After about a year of spending his days and nights hanging around on a vertical greywacke rock face high above State Highway 1, Dan Ashfield can at last sleep soundly – with a Southern Hemisphere first on his résumé. The T+T engineering geologist was a key member of the team that delivered the Kaikōura self-cleaning canopy, the final project in the North Canterbury Transport Infrastructure Rebuild (NCTIR).
The structures’ designers tell us it is one of only three of its type in the world, and Kaikōura’s canopy has been fully customised to fit its location – this is no off-the-shelf kit! The canopy is not only the first to be constructed in the Southern Hemisphere but at over 100 metres anchor to anchor, is also the world’s longest of its type. Its purpose is simple – to allow any rocks that work loose from the cliff above to bounce and slide harmlessly across its contours into the sea rather than land on the highway, endangering motorists.
An added bonus is that, as opposed to a tunnel, the canopy’s high-tensile ring mesh – supported by cables and 14 posts ranging from 8 to more than 15 metres long – lets in light and preserves the area’s commanding views of the sea.
Understanding how it came about requires a short step back into history. Following the devastating 7.8 magnitude earthquake of November 2016, landslip and rockfall sites along Kaikōura coast underwent extensive investigation and mapping for Waka Kotahi and Kiwirail, with slope hazard ratings applied area by area. The sites were initially prioritised for stabilisation works and rockfall protection structures based on the observations and data collected during this time.
“The sites designated SR 8, 9 and 10 were not too bad in the scheme of things after the earthquake, and were initially given a lower rating,” Dan explains. “NCTIR’s Geo team continued assessing the SR 8 9 10 sites and recording rockfall incidents up to December 2020. The frequency of rockfall at the sites proved to be more than the initial risk rating allowed for, and a number of relatively serious rockfalls and emergency callouts made the case for engineering action to be taken.”
In Christchurch, on behalf of Waka Kotahi NZTA, expert minds began to whir. In 2014, Swiss company Geobrugg had conducted live testing of a world-first – a self-cleaning canopy designed to deflect rocks safely away from roads in unstable alpine settings. Two had already been constructed and were proving highly effective. It was the perfect solution, so Geobrugg and NCTIR engineers teamed up to design the Kaikōura canopy.

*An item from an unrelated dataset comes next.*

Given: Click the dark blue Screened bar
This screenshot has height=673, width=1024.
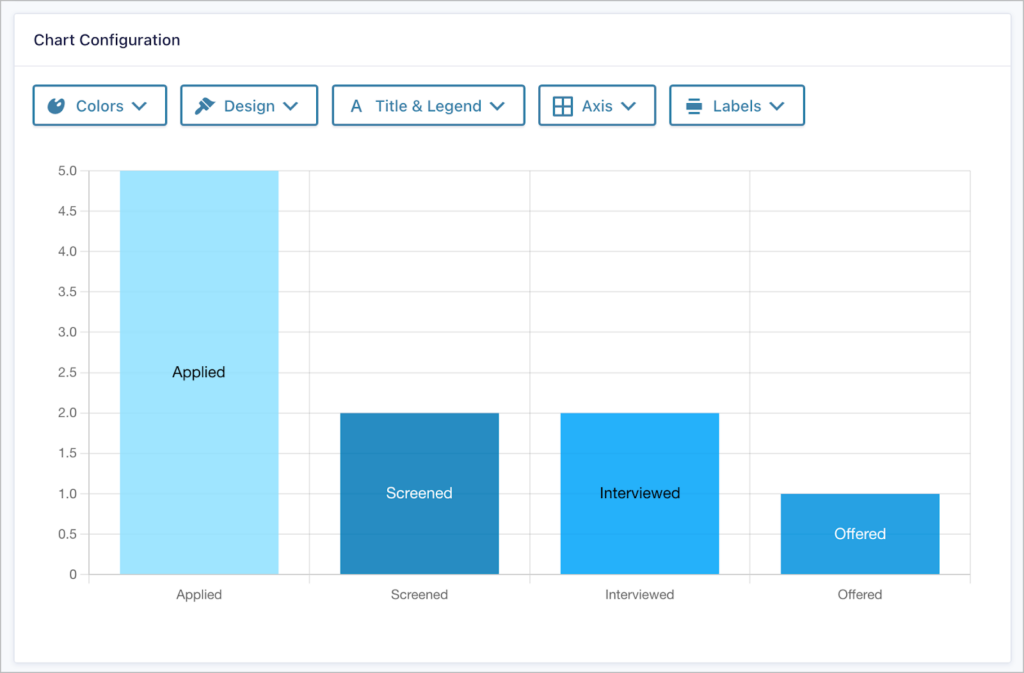Looking at the screenshot, I should point(419,493).
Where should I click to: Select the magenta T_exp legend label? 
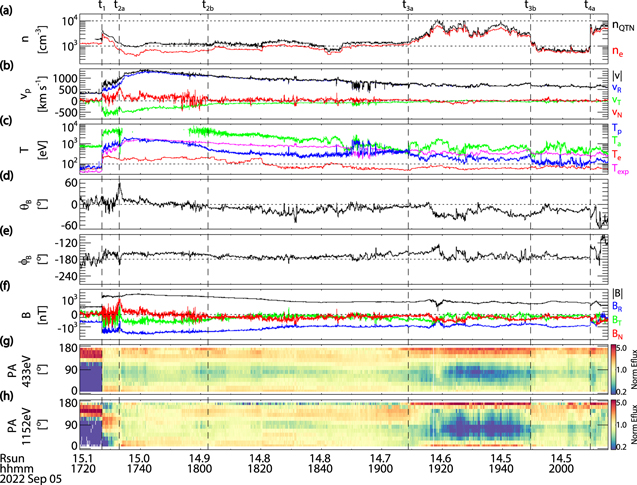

In June 2020, construction got underway with NCTIR’s designers and Construction Phase Services (CPS) team collaborating with Geobrugg and its New Zealand representative. With completion initially planned for 15 December 2020, Dan and his NCTIR colleagues worked mostly by night to ensure the road stayed open in one lane during the day. The challenges were considerable. Each element of the canopy had to be custom made and then fitted to a specific location on the bluff at a specific angle. With the sea on one side and the bluff on the other, space to work was at an absolute premium and variable rock quality tens of metres above the State Highway would often throw a curveball at the team. The top two thirds of the bluff were covered with anchored temporary mesh just to keep the workers safe while they drilled by floodlight and headtorch on the cliff face below it.
“Over its geological history, this greywacke has been subjected to compressive forces from numerous directions,” Dan says. “The sandstone rock has been folded, faults have formed and planes of weakness which run through the otherwise apparently intact rock have been created. These planes and features intersect each other within the rockmass and can create release points for blocks of rock to fall out. Its especially blocks like that we intend this canopy to convey to the sea”.
While a dedicated Traffic Management team worked 24/7 to keep the public moving safely through the site between periods of work, Dan and his design/CPS team colleagues were out with the specialist rope access contractors working all across the challenging terrain. As the only member of the design/CPS team with IRATA rope access training, Dan was “the man up in the air”.
Despite the designers’ best efforts and their unwavering eye for detail; the variable bluff, the old seawall through which the canopy is anchored into the rock below, the weather, and even the sea itself fought back making sure that no part of the construction was straightforward. Nimble thinking, testing and re-testing, and design detailing on the go became the norm to keep construction moving forward. Meanwhile, COVID added another layer of complexity as supply chain issues kicked in, causing programme delays.
After a year of gruelling and exacting work, the Kaikōura self-cleaning canopy is complete and is now a striking feature of SH 1 that will help to protect motorists from rockfall for many years to come.
“I think this project will be one of the highlights of my career,” says Dan. “But I was just one small part of the whole and I really must shout out to the teams at NCTIR and Geobrugg, the skilled contractors who worked intensively on this structure day and night, and my colleagues at CPS.
“It’s been a challenge and a triumph for all of us”.